Since Operation “Cast Lead”: Sharp increase in beatings of Palestinians by soldiers and police reported

24 Mar 2009

Since the beginning of Operation “Cast Lead” at the end of 2008, there has been a sharp rise in reports of violence perpetrated by security forces against Palestinians in the West Bank. During this nearly three-month period, B'Tselem documented 24 cases in which police officers and soldiers beat Palestinians, using rifle butts, clubs and other means of injury. 16 of the cases were especially serious and their victims suffered heavier injuries.  


As it is impossible for B'Tselem to document each and every case of violence by security forces in the West Bank, the above figures necessarily reflect only a portion of the violent incidents that actually occurred, and it is likely that other attacks went unreported.

The documented cases took place throughout the West Bank - some at checkpoints, others in Palestinian homes, and some on roadways. In one case, testimonies given to B'Tselem indicate that soldiers stopped Na'im ‘Awad at the Huwara checkpoint and beat him. His brother, Muhammad, arrived at the checkpoint by chance and asked the soldiers why they were beating his brother. An argument ensued between him and one of the soldiers, who then slammed him hard in the head with his rifle butt, causing him irreparable speech damage and weakness on the right side of his body.

In another case, soldiers encountered a Palestinian by the side of the road next to Tuqu' and beat him for several minutes. The victim, Majed Hajahjeh, related in his testimony:

They beat me all over my body, especially my head. I covered my head with my hands to protect myself. My hands were bloody from the blood from my head. I went down onto my knees and cried out in pain. The soldiers continued to beat me with clubs and to kick me in the neck, back, and hands. My right hand hurt in particular. It hurt so much, I thought I was going to die. (to read the full testimony click here)

Later in his testimony, Hajahjeh stated that the soldiers had left him lying by the road, bleeding, his arm broken.

B'Tselem referred all the documented cases to the law-enforcement authorities - the Judge Advocate General's Office and the Department for the Investigation of Police, in the Ministry of Justice. Although some of the cases occurred more than two months ago, the authorities have yet to complete the investigation in even one case.

In a letter to the commander of the IDF forces in the West Bank, B'Tselem called attention to this grave situation and demanded that the defense establishment take immediate action to stop the phenomenon of violence by security forces.

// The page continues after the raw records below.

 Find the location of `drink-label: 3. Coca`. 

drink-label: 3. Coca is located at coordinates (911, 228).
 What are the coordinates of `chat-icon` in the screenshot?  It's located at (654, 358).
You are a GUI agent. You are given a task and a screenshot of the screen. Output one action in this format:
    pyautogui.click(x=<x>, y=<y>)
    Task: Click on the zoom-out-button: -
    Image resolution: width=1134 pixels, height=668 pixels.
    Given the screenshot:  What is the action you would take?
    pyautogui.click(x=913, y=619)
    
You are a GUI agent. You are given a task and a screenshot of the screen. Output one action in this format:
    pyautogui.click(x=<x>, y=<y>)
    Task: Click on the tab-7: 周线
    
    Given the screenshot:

Toward this end, the organization called for swift, effective investigation of the documented cases and for measures to be taken against the persons found responsible.

For some time, violence of varying intensity by police and soldiers has been part of daily Palestinian life in the West Bank. Although Israeli officials condemn beating and abuse of Palestinians and rush to disassociate themselves from such acts, the law-enforcement authorities refrain from carrying out serious investigations of reported incidents and from prosecuting the perpetrators, rarely taking any measures against them.

Since the outbreak of the second intifada, in September 2000, B'Tselem has forwarded to the authorities complaints regarding 345 offenses of violence by security forces. In only 14 of these cases, to B'Tselem's knowledge, were disciplinary or criminal proceedings initiated against security forces.

On 20 March 2009, the press reported that indictments had been filed in a few cases of soldiers' violence that occurred in the village of ‘Azzun ‘Atmah, in the Qalqiliya district, in May 2008, which B'Tselem reported to the Military Police Investigation Unit. The prosecution of the perpetrators in these cases is an exception to the rule.

The authorities' policy relays to security forces in the field a clear message of contempt for Palestinians' bodies and dignity and impunity from bearing the consequences of their acts.